**Dataset entries:**
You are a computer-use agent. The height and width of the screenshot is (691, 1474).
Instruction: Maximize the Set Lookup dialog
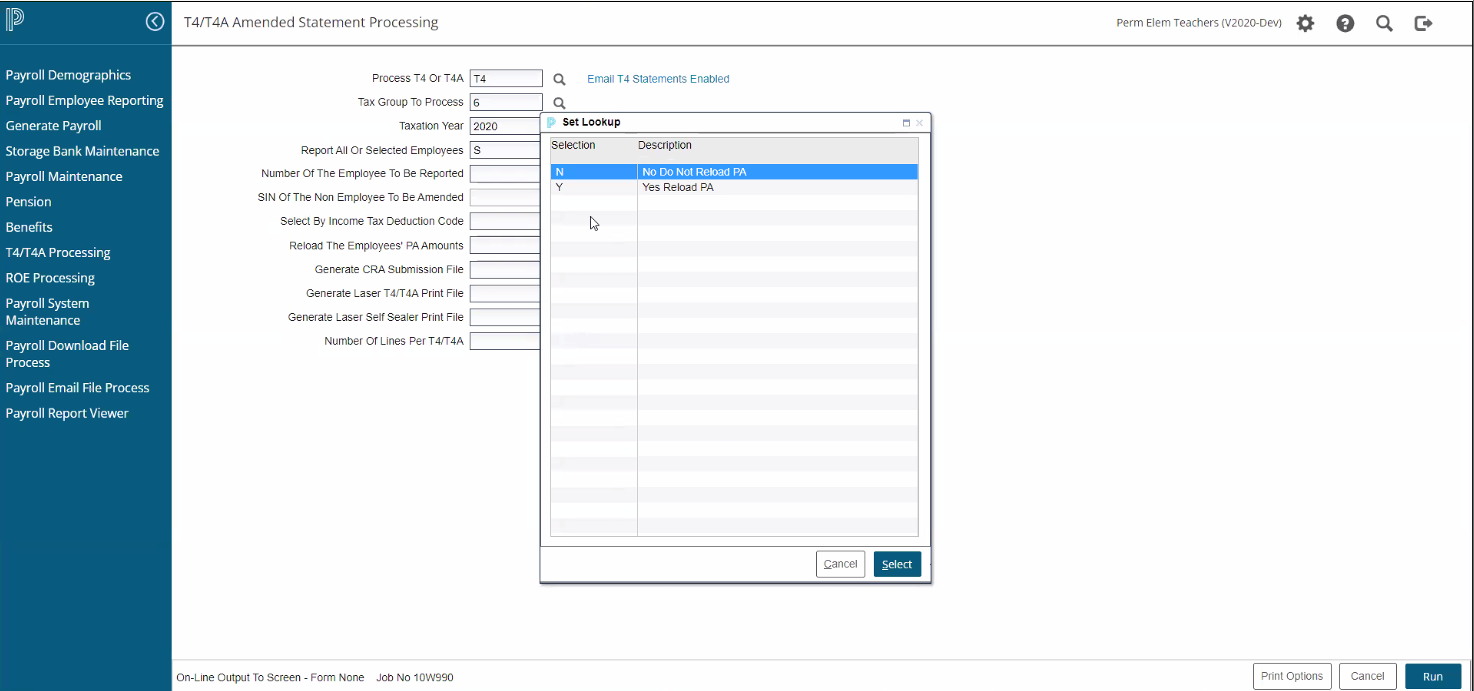906,123
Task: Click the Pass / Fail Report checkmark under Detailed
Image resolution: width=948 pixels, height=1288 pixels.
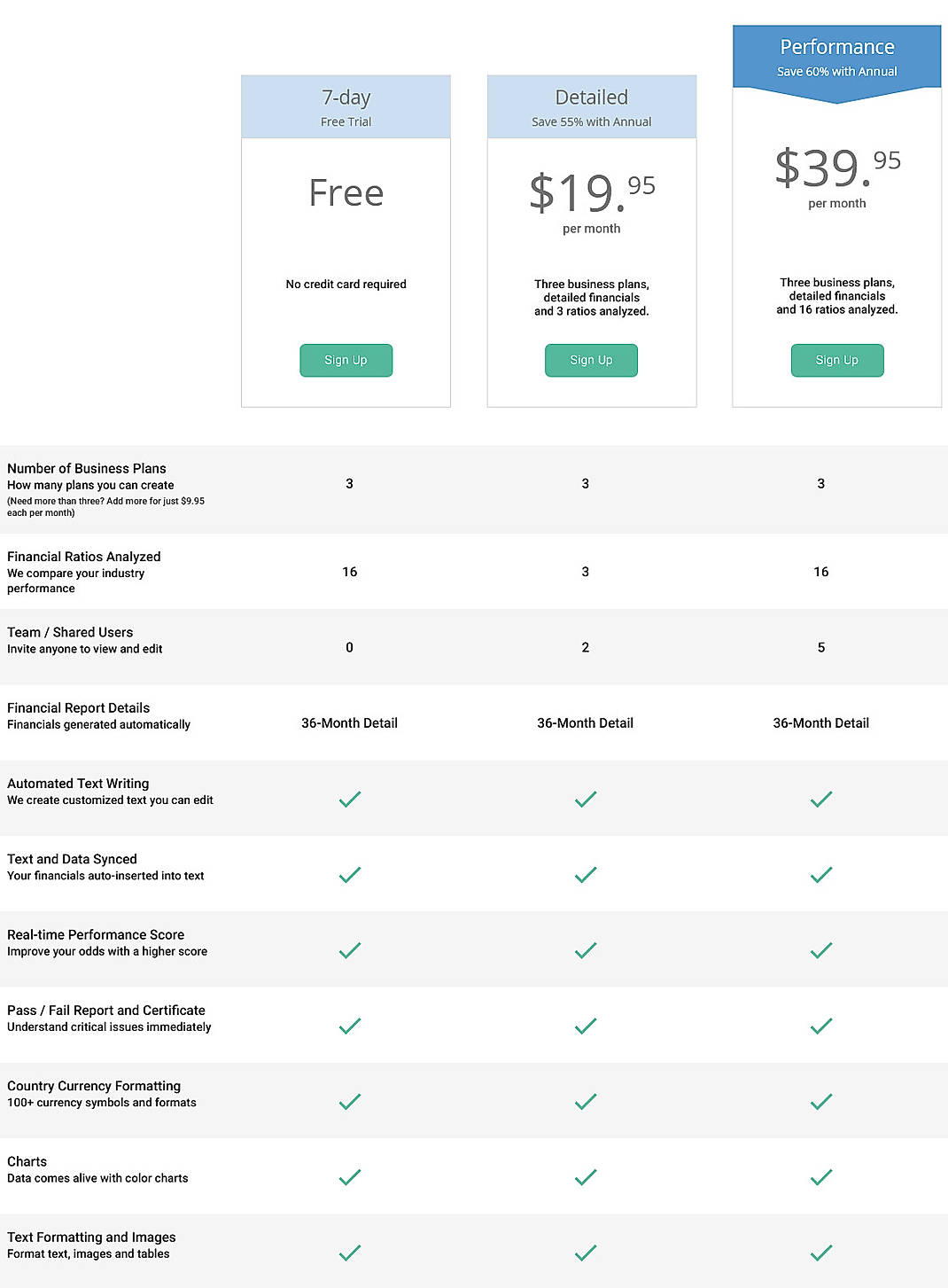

**ACTIVITY:** Pictures aside, reproduce every record exactly as it stands.

**THE ANSWER:**
You are a computer-use agent. The height and width of the screenshot is (691, 1474).
Instruction: Maximize the Set Lookup dialog
906,123
Task: Click the Pass / Fail Report checkmark under Detailed
Image resolution: width=948 pixels, height=1288 pixels.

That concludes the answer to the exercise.